**WHAT YOU WILL DO:** Please copy out the records that follow, word for word.

**SUPPLIED DATA:**
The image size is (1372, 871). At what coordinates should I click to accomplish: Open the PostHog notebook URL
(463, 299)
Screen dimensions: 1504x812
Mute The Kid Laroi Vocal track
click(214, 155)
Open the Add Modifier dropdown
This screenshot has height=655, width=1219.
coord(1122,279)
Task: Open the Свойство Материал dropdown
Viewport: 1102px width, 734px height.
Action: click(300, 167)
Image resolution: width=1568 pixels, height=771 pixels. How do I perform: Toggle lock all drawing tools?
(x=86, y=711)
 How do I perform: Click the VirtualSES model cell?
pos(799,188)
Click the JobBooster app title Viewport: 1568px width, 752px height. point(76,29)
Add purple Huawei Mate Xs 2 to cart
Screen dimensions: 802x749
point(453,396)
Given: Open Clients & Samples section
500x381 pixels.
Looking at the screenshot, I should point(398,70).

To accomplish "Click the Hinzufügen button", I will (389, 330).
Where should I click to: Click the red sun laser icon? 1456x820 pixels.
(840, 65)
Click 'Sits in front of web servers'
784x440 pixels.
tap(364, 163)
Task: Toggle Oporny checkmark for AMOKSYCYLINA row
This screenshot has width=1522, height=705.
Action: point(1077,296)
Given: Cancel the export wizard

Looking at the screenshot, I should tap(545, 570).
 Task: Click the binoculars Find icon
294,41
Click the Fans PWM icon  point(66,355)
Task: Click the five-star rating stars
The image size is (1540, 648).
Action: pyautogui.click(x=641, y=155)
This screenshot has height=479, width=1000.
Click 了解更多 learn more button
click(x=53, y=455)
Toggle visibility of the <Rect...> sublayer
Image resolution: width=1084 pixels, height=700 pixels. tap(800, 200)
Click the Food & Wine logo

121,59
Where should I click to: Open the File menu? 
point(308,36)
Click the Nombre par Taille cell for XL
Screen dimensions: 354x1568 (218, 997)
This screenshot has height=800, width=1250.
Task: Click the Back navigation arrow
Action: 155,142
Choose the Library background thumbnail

**RESULT OF THIS TASK:**
The image size is (1372, 871). At what coordinates should I click to accomplish: Open the PostHog notebook URL
(463, 299)
Screen dimensions: 1504x812
Mute The Kid Laroi Vocal track
click(214, 155)
Open the Add Modifier dropdown
This screenshot has height=655, width=1219.
coord(1122,279)
Task: Open the Свойство Материал dropdown
Viewport: 1102px width, 734px height.
Action: click(300, 167)
Image resolution: width=1568 pixels, height=771 pixels. How do I perform: Toggle lock all drawing tools?
(x=86, y=711)
 How do I perform: Click the VirtualSES model cell?
pos(799,188)
Click the JobBooster app title Viewport: 1568px width, 752px height. point(76,29)
Add purple Huawei Mate Xs 2 to cart
Screen dimensions: 802x749
point(453,396)
Given: Open Clients & Samples section
500x381 pixels.
Looking at the screenshot, I should point(398,70).

To accomplish "Click the Hinzufügen button", I will (389, 330).
Where should I click to: Click the red sun laser icon? 1456x820 pixels.
(840, 65)
Click 'Sits in front of web servers'
784x440 pixels.
tap(364, 163)
Task: Toggle Oporny checkmark for AMOKSYCYLINA row
This screenshot has width=1522, height=705.
Action: point(1077,296)
Given: Cancel the export wizard

Looking at the screenshot, I should tap(545, 570).
 Task: Click the binoculars Find icon
294,41
Click the Fans PWM icon  point(66,355)
Task: Click the five-star rating stars
The image size is (1540, 648).
Action: pyautogui.click(x=641, y=155)
This screenshot has height=479, width=1000.
Click 了解更多 learn more button
click(x=53, y=455)
Toggle visibility of the <Rect...> sublayer
Image resolution: width=1084 pixels, height=700 pixels. tap(800, 200)
Click the Food & Wine logo

121,59
Where should I click to: Open the File menu? 
point(308,36)
Click the Nombre par Taille cell for XL
Screen dimensions: 354x1568 (218, 997)
This screenshot has height=800, width=1250.
Task: Click the Back navigation arrow
Action: 155,142
Choose the Library background thumbnail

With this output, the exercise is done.